>>>
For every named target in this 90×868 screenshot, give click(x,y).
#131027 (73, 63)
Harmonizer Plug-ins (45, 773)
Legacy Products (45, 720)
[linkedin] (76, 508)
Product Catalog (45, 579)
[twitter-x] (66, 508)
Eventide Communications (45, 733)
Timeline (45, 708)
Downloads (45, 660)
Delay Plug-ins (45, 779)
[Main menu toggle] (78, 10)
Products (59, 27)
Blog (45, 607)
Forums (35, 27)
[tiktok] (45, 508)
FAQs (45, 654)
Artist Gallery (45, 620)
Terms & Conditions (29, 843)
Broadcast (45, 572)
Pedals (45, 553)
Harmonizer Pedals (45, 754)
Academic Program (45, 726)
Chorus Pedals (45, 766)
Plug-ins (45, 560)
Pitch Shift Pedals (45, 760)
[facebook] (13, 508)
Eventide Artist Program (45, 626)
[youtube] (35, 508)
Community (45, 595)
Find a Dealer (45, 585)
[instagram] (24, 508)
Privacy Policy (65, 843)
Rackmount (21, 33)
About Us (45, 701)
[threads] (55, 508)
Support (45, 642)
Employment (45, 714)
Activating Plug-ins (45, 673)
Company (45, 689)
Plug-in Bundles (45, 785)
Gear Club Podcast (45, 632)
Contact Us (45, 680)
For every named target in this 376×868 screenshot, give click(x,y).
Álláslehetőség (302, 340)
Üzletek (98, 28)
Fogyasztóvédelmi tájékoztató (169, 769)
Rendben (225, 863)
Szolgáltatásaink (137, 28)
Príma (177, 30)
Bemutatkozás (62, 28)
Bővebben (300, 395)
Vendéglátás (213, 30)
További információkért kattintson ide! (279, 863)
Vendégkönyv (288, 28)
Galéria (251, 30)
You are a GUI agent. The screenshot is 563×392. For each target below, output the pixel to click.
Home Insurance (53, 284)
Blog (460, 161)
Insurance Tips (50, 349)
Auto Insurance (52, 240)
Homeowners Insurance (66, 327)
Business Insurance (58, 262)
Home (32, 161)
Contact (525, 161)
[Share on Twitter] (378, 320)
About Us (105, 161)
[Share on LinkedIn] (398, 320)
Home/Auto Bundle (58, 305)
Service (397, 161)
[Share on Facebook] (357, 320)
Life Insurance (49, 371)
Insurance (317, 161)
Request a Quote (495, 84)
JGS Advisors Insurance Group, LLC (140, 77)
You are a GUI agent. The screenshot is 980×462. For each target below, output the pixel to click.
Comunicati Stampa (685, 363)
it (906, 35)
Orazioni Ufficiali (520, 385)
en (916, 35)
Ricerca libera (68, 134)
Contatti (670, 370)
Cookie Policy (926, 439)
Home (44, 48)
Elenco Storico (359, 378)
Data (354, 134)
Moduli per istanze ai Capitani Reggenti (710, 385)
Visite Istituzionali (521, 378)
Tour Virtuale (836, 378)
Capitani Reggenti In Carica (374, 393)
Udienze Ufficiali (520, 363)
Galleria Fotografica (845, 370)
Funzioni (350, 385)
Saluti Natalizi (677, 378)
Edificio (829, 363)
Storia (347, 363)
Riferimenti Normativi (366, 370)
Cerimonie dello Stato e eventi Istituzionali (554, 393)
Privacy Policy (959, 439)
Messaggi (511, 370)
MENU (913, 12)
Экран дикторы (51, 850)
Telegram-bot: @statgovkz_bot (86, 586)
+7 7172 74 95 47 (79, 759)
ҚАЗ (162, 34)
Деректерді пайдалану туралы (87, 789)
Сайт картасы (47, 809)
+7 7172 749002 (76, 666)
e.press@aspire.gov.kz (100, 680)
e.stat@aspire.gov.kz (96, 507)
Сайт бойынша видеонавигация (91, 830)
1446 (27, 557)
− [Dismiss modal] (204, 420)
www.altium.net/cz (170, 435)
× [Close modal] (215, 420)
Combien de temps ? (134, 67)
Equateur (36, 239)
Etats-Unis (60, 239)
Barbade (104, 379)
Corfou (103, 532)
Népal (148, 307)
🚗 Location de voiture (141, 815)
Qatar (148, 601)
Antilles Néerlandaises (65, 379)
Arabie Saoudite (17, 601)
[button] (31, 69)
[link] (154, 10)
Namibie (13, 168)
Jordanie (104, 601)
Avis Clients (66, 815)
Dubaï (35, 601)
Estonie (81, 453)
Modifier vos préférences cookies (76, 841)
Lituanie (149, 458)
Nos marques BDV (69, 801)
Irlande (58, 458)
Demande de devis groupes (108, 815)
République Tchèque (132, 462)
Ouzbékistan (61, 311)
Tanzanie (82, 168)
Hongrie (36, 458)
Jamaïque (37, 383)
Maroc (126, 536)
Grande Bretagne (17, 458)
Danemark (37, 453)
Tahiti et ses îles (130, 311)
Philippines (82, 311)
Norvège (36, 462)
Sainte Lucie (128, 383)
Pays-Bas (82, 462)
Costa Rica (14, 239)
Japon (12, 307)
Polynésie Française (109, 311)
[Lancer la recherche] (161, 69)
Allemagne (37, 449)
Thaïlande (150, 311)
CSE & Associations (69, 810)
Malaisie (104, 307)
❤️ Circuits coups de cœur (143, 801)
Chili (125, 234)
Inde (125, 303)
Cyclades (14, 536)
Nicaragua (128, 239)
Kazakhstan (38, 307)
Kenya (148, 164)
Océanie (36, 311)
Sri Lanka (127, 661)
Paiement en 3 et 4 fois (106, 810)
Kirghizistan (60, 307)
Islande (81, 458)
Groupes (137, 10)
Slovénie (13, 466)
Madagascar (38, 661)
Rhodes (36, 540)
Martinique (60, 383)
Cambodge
<<<
▸ **EXERCISE GOAL**: Convert all of the data above into a JSON array of strings, one string per line, leaving out any blank lines.

▸ **ANSWER TO THIS TASK**:
[
  "For every named target in this 90×868 screenshot, give click(x,y).",
  "#131027 (73, 63)",
  "Harmonizer Plug-ins (45, 773)",
  "Legacy Products (45, 720)",
  "[linkedin] (76, 508)",
  "Product Catalog (45, 579)",
  "[twitter-x] (66, 508)",
  "Eventide Communications (45, 733)",
  "Timeline (45, 708)",
  "Downloads (45, 660)",
  "Delay Plug-ins (45, 779)",
  "[Main menu toggle] (78, 10)",
  "Products (59, 27)",
  "Blog (45, 607)",
  "Forums (35, 27)",
  "[tiktok] (45, 508)",
  "FAQs (45, 654)",
  "Artist Gallery (45, 620)",
  "Terms & Conditions (29, 843)",
  "Broadcast (45, 572)",
  "Pedals (45, 553)",
  "Harmonizer Pedals (45, 754)",
  "Academic Program (45, 726)",
  "Chorus Pedals (45, 766)",
  "Plug-ins (45, 560)",
  "Pitch Shift Pedals (45, 760)",
  "[facebook] (13, 508)",
  "Eventide Artist Program (45, 626)",
  "[youtube] (35, 508)",
  "Community (45, 595)",
  "Find a Dealer (45, 585)",
  "[instagram] (24, 508)",
  "Privacy Policy (65, 843)",
  "Rackmount (21, 33)",
  "About Us (45, 701)",
  "[threads] (55, 508)",
  "Support (45, 642)",
  "Employment (45, 714)",
  "Activating Plug-ins (45, 673)",
  "Company (45, 689)",
  "Plug-in Bundles (45, 785)",
  "Gear Club Podcast (45, 632)",
  "Contact Us (45, 680)",
  "For every named target in this 376×868 screenshot, give click(x,y).",
  "Álláslehetőség (302, 340)",
  "Üzletek (98, 28)",
  "Fogyasztóvédelmi tájékoztató (169, 769)",
  "Rendben (225, 863)",
  "Szolgáltatásaink (137, 28)",
  "Príma (177, 30)",
  "Bemutatkozás (62, 28)",
  "Bővebben (300, 395)",
  "Vendéglátás (213, 30)",
  "További információkért kattintson ide! (279, 863)",
  "Vendégkönyv (288, 28)",
  "Galéria (251, 30)",
  "You are a GUI agent. The screenshot is 563×392. For each target below, output the pixel to click.",
  "Home Insurance (53, 284)",
  "Blog (460, 161)",
  "Insurance Tips (50, 349)",
  "Auto Insurance (52, 240)",
  "Homeowners Insurance (66, 327)",
  "Business Insurance (58, 262)",
  "Home (32, 161)",
  "Contact (525, 161)",
  "[Share on Twitter] (378, 320)",
  "About Us (105, 161)",
  "[Share on LinkedIn] (398, 320)",
  "Home/Auto Bundle (58, 305)",
  "Service (397, 161)",
  "[Share on Facebook] (357, 320)",
  "Life Insurance (49, 371)",
  "Insurance (317, 161)",
  "Request a Quote (495, 84)",
  "JGS Advisors Insurance Group, LLC (140, 77)",
  "You are a GUI agent. The screenshot is 980×462. For each target below, output the pixel to click.",
  "Comunicati Stampa (685, 363)",
  "it (906, 35)",
  "Orazioni Ufficiali (520, 385)",
  "en (916, 35)",
  "Ricerca libera (68, 134)",
  "Contatti (670, 370)",
  "Cookie Policy (926, 439)",
  "Home (44, 48)",
  "Elenco Storico (359, 378)",
  "Data (354, 134)",
  "Moduli per istanze ai Capitani Reggenti (710, 385)",
  "Visite Istituzionali (521, 378)",
  "Tour Virtuale (836, 378)",
  "Capitani Reggenti In Carica (374, 393)",
  "Udienze Ufficiali (520, 363)",
  "Galleria Fotografica (845, 370)",
  "Funzioni (350, 385)",
  "Saluti Natalizi (677, 378)",
  "Edificio (829, 363)",
  "Storia (347, 363)",
  "Riferimenti Normativi (366, 370)",
  "Cerimonie dello Stato e eventi Istituzionali (554, 393)",
  "Privacy Policy (959, 439)",
  "Messaggi (511, 370)",
  "MENU (913, 12)",
  "Экран дикторы (51, 850)",
  "Telegram-bot: @statgovkz_bot (86, 586)",
  "+7 7172 74 95 47 (79, 759)",
  "ҚАЗ (162, 34)",
  "Деректерді пайдалану туралы (87, 789)",
  "Сайт картасы (47, 809)",
  "+7 7172 749002 (76, 666)",
  "e.press@aspire.gov.kz (100, 680)",
  "e.stat@aspire.gov.kz (96, 507)",
  "Сайт бойынша видеонавигация (91, 830)",
  "1446 (27, 557)",
  "− [Dismiss modal] (204, 420)",
  "www.altium.net/cz (170, 435)",
  "× [Close modal] (215, 420)",
  "Combien de temps ? (134, 67)",
  "Equateur (36, 239)",
  "Etats-Unis (60, 239)",
  "Barbade (104, 379)",
  "Corfou (103, 532)",
  "Népal (148, 307)",
  "🚗 Location de voiture (141, 815)",
  "Qatar (148, 601)",
  "Antilles Néerlandaises (65, 379)",
  "Arabie Saoudite (17, 601)",
  "[button] (31, 69)",
  "[link] (154, 10)",
  "Namibie (13, 168)",
  "Jordanie (104, 601)",
  "Avis Clients (66, 815)",
  "Dubaï (35, 601)",
  "Estonie (81, 453)",
  "Modifier vos préférences cookies (76, 841)",
  "Lituanie (149, 458)",
  "Nos marques BDV (69, 801)",
  "Irlande (58, 458)",
  "Demande de devis groupes (108, 815)",
  "République Tchèque (132, 462)",
  "Ouzbékistan (61, 311)",
  "Tanzanie (82, 168)",
  "Hongrie (36, 458)",
  "Jamaïque (37, 383)",
  "Maroc (126, 536)",
  "Grande Bretagne (17, 458)",
  "Danemark (37, 453)",
  "Tahiti et ses îles (130, 311)",
  "Philippines (82, 311)",
  "Norvège (36, 462)",
  "Sainte Lucie (128, 383)",
  "Pays-Bas (82, 462)",
  "Costa Rica (14, 239)",
  "Japon (12, 307)",
  "Polynésie Française (109, 311)",
  "[Lancer la recherche] (161, 69)",
  "Allemagne (37, 449)",
  "Thaïlande (150, 311)",
  "CSE & Associations (69, 810)",
  "Malaisie (104, 307)",
  "❤️ Circuits coups de cœur (143, 801)",
  "Chili (125, 234)",
  "Inde (125, 303)",
  "Cyclades (14, 536)",
  "Nicaragua (128, 239)",
  "Kazakhstan (38, 307)",
  "Kenya (148, 164)",
  "Océanie (36, 311)",
  "Sri Lanka (127, 661)",
  "Paiement en 3 et 4 fois (106, 810)",
  "Kirghizistan (60, 307)",
  "Islande (81, 458)",
  "Groupes (137, 10)",
  "Slovénie (13, 466)",
  "Madagascar (38, 661)",
  "Rhodes (36, 540)",
  "Martinique (60, 383)",
  "Cambodge"
]